Week 3 CST 363: OLTP vs. OLAP

During our third week, we have been finishing up Part 1 of our first project, which has us designing a database with data capture or OLTP (online transaction processing) in mind. This initial design of our database relies primarily on what we have learned last week about normalizing databases to reduce data redundancy. By contrast, this week’s readings have focused on OLAP (online analysis processing), which serves a different purpose than OLTP. My understanding of these differences are outlined in the table below:

Purpose is operational record keeping Purpose is analytical decision making / evaluation of performance (answer how/what/why questions)
Optimized to process transactions quickly — usually processes one transaction at a time Must handle up to hundreds of thousands of transactions at a time
Updated to maintain the current state (no historical records are kept) Historical records are important to provide context for the evaluation of performance over time

OLTP and OLAP differ fundamentally because the goals of the end user are different. While OLTP typically use relational databases that are normalized (typically in the third normal form) to reduce data redundancy and to be able to process single transactions quickly, OLAP makes use of dimensional modeling to deliver data that is understandable and appealing to the end user.

Kimball and Ross (2013) use a restaurant metaphor to describe one form of OLAP architecture — Kimball’s Data Warehouse/ Business Intelligence (DW/BI) architecture .

Figure 2 in Ross (2004)

In the restaurant metaphor, the kitchen is the staging area of the DW/BI. Just as kitchen staff must ensure that the ingredients they procure are high quality and are prepared in a manner that suits the diner’s palate, we who design the data staging area are concerned with cleaning the data (e.g. by fixing misspellings or formatting inconsistencies) that we extract from multiple sources. This process is called the ETL (Extract, Transformation, and Load) System.

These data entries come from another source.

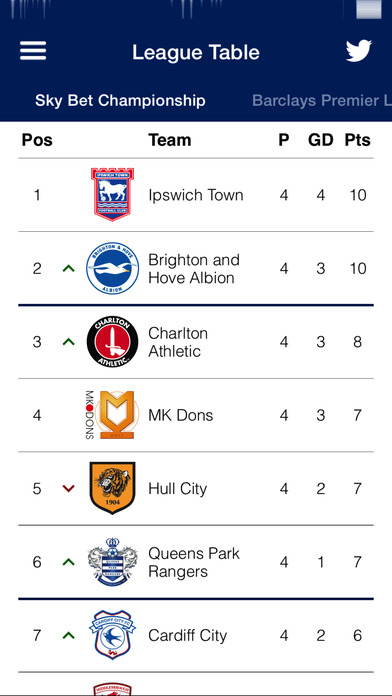The width and height of the screenshot is (392, 696).
Task: Click red down arrow beside Hull City
Action: point(68,489)
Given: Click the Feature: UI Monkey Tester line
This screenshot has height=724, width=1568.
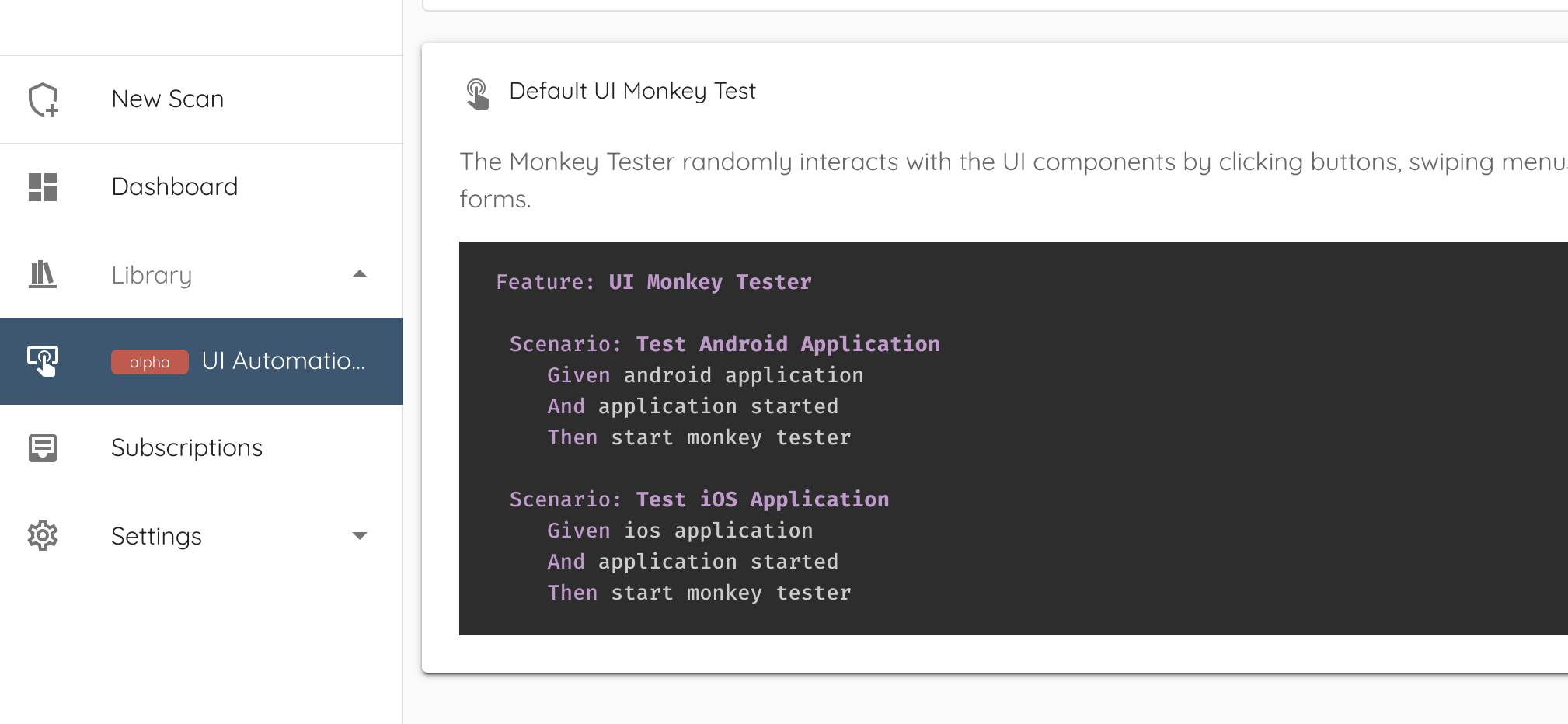Looking at the screenshot, I should click(653, 282).
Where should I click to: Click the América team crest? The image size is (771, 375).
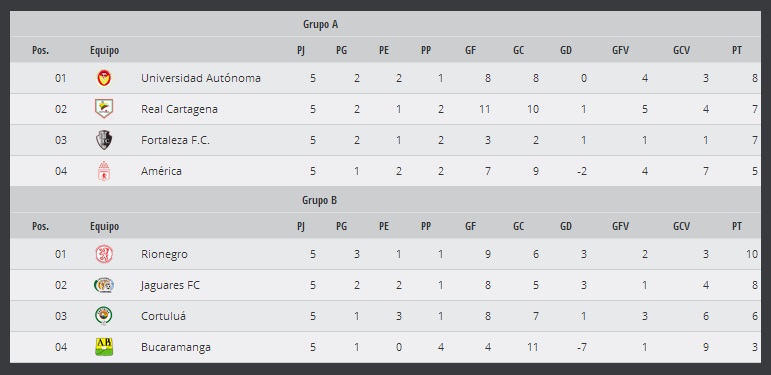click(x=104, y=171)
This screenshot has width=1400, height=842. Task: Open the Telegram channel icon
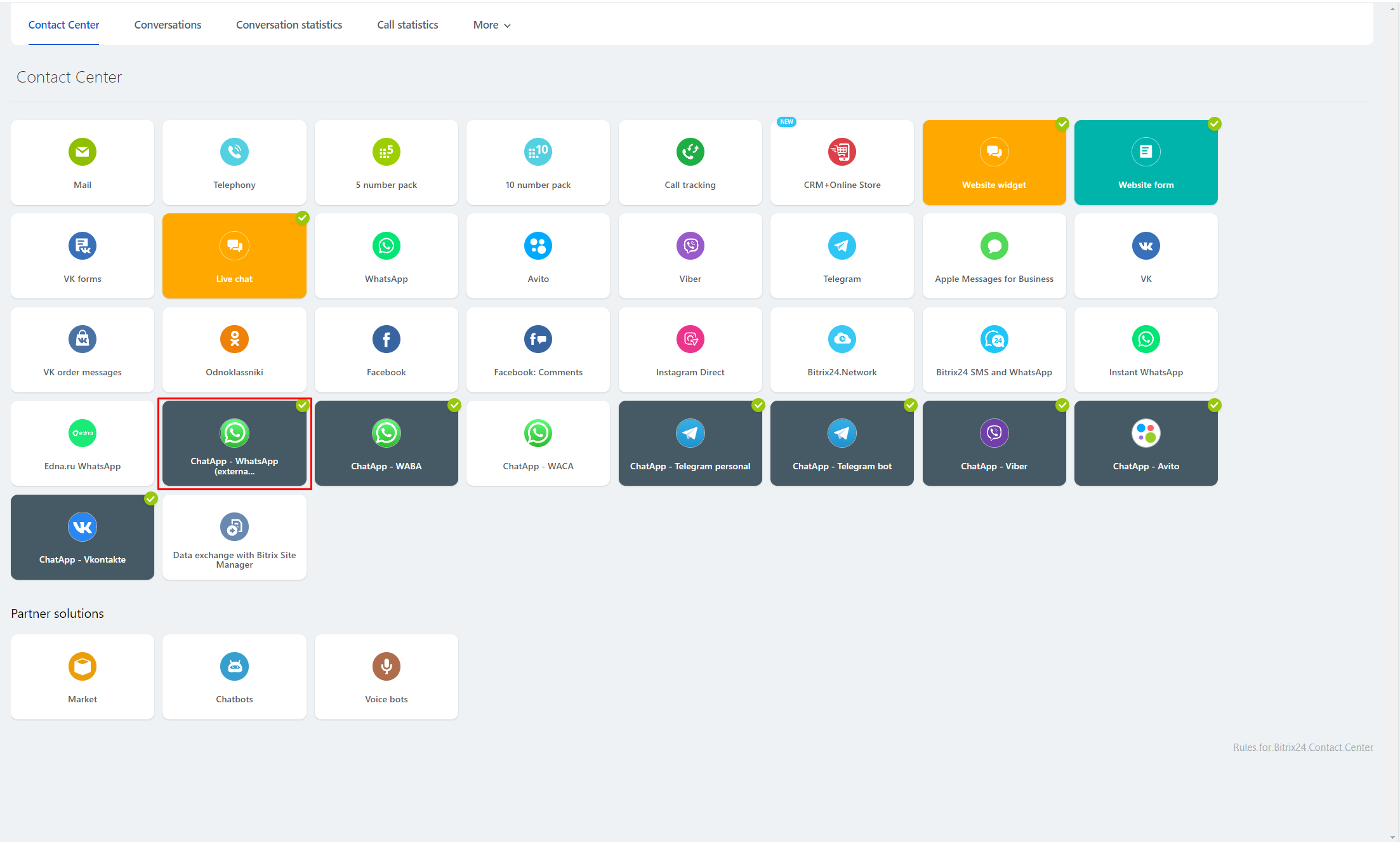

Just as we would not expect diners to wander into the back kitchen, we would not expect users to have access to the staging area / ETL. Diners belong in the dining room, where they are presented with prepared food. A DW/BI user’s domain is in the presentation area, where they should be presented with data in a meaningful and easy-to-understand format.


Kimball, R. and Ross, M. (2013). The Data Warehouse Toolkit: The Definitive Guide to Dimensional Modeling (3rd Ed.). Indianapolis, IN: John Wiley and Sons.